Report on Poas (Costa Rica) — November 1991
Bulletin of the Global Volcanism Network, vol. 16, no. 11 (November 1991)
Managing Editor: Lindsay McClelland.
Poas (Costa Rica) Phreatic explosions end; sulfur emission from crater lake
Please cite this report as:
Global Volcanism Program, 1991. Report on Poas (Costa Rica) (McClelland, L., ed.). Bulletin of the Global Volcanism Network, 16:11. Smithsonian Institution. https://doi.org/10.5479/si.GVP.BGVN199111-345040
10.2°N, 84.233°W; summit elev. 2697 m
All times are local (unless otherwise noted)
The crater lake remained quiet in November. The water level rose 1.2 m relative to October, and had a temperature of 70°C. Evaporation at the lake surface remained strong and clots of sulfur dotted the turquoise-green water. Small columns of gas were carried W and SW. Fumaroles on the 1953-55 dome had temperatures of 90°C.

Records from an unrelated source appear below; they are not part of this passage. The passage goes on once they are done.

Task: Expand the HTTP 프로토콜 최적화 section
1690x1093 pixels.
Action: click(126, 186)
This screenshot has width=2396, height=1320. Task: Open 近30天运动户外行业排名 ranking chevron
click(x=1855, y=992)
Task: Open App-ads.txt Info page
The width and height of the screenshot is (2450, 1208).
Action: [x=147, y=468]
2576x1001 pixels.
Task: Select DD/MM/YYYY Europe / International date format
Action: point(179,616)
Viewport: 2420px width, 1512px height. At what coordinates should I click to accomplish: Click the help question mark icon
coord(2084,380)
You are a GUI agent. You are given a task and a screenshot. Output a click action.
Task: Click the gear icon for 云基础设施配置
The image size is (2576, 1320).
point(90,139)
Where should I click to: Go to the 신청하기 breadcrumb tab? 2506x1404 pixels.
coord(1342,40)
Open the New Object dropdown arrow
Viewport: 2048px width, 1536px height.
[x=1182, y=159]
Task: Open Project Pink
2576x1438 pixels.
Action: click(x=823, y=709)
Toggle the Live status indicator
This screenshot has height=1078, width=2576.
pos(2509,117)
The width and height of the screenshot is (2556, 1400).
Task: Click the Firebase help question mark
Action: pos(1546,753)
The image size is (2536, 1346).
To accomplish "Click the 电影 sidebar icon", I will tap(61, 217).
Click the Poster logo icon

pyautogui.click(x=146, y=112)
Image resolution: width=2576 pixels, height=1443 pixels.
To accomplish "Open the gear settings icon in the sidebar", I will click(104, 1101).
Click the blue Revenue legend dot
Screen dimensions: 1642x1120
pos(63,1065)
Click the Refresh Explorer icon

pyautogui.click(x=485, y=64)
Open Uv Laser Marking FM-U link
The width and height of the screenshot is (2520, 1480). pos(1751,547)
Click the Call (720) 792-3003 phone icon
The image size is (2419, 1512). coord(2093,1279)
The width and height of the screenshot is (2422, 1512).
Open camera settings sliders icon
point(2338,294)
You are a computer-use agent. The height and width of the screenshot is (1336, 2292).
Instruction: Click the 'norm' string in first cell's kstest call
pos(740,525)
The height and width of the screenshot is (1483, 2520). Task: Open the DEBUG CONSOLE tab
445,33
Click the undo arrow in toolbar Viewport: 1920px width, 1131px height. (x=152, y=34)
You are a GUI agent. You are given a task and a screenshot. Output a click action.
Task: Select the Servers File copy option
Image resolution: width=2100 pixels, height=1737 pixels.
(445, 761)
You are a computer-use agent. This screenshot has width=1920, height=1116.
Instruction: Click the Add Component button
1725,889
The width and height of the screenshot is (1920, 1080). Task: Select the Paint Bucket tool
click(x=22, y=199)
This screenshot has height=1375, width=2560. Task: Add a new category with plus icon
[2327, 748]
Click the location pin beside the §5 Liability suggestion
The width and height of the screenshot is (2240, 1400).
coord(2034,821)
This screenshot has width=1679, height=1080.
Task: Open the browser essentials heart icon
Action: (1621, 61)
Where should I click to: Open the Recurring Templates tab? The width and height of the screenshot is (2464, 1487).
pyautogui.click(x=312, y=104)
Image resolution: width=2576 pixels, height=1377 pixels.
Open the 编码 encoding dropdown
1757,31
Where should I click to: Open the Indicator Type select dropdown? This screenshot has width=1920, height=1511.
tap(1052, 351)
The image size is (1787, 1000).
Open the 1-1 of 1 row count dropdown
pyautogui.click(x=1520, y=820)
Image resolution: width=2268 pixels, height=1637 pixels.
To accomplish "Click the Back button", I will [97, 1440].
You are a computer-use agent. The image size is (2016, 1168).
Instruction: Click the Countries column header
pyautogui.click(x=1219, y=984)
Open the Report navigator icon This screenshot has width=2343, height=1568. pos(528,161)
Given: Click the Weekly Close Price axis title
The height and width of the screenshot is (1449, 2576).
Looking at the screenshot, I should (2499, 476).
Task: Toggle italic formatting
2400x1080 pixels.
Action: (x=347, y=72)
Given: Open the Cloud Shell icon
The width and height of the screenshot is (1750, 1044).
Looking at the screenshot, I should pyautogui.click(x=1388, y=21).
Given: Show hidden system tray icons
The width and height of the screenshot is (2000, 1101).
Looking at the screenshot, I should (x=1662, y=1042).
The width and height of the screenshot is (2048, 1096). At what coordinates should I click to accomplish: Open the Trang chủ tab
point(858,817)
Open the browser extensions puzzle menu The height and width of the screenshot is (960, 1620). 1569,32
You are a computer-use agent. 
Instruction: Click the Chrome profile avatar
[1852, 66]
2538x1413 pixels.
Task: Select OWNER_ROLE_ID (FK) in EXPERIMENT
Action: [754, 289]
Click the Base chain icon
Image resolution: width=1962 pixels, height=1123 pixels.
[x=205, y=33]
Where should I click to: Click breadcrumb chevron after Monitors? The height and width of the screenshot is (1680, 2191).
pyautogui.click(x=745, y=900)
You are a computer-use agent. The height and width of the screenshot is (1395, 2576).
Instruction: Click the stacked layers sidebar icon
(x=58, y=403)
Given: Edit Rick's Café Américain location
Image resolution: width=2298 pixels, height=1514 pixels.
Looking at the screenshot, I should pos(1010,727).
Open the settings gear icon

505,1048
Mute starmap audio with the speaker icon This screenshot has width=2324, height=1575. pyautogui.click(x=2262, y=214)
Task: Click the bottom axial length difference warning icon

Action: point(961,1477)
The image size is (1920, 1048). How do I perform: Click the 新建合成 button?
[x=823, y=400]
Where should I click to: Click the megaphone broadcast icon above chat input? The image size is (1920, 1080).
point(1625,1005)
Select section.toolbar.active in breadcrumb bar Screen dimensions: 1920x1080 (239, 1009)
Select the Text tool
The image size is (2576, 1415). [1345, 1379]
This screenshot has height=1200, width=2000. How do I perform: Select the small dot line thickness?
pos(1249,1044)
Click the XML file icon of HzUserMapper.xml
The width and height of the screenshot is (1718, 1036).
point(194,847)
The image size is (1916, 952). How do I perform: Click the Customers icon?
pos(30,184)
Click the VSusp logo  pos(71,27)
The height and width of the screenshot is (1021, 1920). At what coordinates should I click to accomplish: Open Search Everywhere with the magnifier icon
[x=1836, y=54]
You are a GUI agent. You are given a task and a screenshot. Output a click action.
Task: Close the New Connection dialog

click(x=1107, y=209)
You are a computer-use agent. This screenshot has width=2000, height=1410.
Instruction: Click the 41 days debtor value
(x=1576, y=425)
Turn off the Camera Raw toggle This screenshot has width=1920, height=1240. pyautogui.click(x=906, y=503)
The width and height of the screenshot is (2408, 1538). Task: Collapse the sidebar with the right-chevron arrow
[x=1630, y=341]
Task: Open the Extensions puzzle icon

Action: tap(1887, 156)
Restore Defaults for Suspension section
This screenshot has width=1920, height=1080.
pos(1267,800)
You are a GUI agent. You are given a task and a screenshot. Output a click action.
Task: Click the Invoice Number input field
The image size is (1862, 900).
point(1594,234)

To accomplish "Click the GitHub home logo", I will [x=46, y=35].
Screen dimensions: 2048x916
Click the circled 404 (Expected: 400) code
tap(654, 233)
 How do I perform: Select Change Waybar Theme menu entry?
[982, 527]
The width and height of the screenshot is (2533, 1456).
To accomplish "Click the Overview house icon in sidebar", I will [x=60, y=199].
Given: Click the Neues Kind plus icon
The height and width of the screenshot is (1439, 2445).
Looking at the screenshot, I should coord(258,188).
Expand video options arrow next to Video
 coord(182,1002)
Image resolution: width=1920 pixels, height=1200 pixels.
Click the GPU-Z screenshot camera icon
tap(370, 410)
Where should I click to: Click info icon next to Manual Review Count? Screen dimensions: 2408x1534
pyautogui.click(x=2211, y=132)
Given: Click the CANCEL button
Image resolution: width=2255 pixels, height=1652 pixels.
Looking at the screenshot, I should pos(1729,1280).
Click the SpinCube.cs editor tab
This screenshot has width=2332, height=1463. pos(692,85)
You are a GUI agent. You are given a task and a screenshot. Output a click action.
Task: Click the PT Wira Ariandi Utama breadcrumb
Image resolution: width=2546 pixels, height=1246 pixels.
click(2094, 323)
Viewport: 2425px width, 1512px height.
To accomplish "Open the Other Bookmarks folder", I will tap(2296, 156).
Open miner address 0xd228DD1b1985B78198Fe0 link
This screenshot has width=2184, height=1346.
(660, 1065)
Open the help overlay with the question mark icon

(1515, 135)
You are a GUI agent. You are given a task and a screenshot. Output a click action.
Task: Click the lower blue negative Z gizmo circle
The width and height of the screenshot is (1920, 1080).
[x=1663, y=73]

Geological Summary. The broad vegetated edifice of Poás, one of the most active volcanoes of Costa Rica, contains three craters along a N-S line. The frequently visited multi-hued summit crater lakes of the basaltic-to-dacitic volcano are easily accessible by vehicle from the nearby capital city of San José. A N-S-trending fissure cutting the complex stratovolcano extends to the lower N flank, where it has produced the Congo stratovolcano and several lake-filled maars. The southernmost of the two summit crater lakes, Botos, last erupted about 7,500 years ago. The more prominent geothermally heated northern lake, Laguna Caliente, is one of the world's most acidic natural lakes, with a pH of near zero. It has been the site of frequent phreatic and phreatomagmatic eruptions since an eruption was reported in 1828. Eruptions often include geyser-like ejections of crater-lake water.
Information Contacts: E. Fernández and J. Barquero, OVSICORI.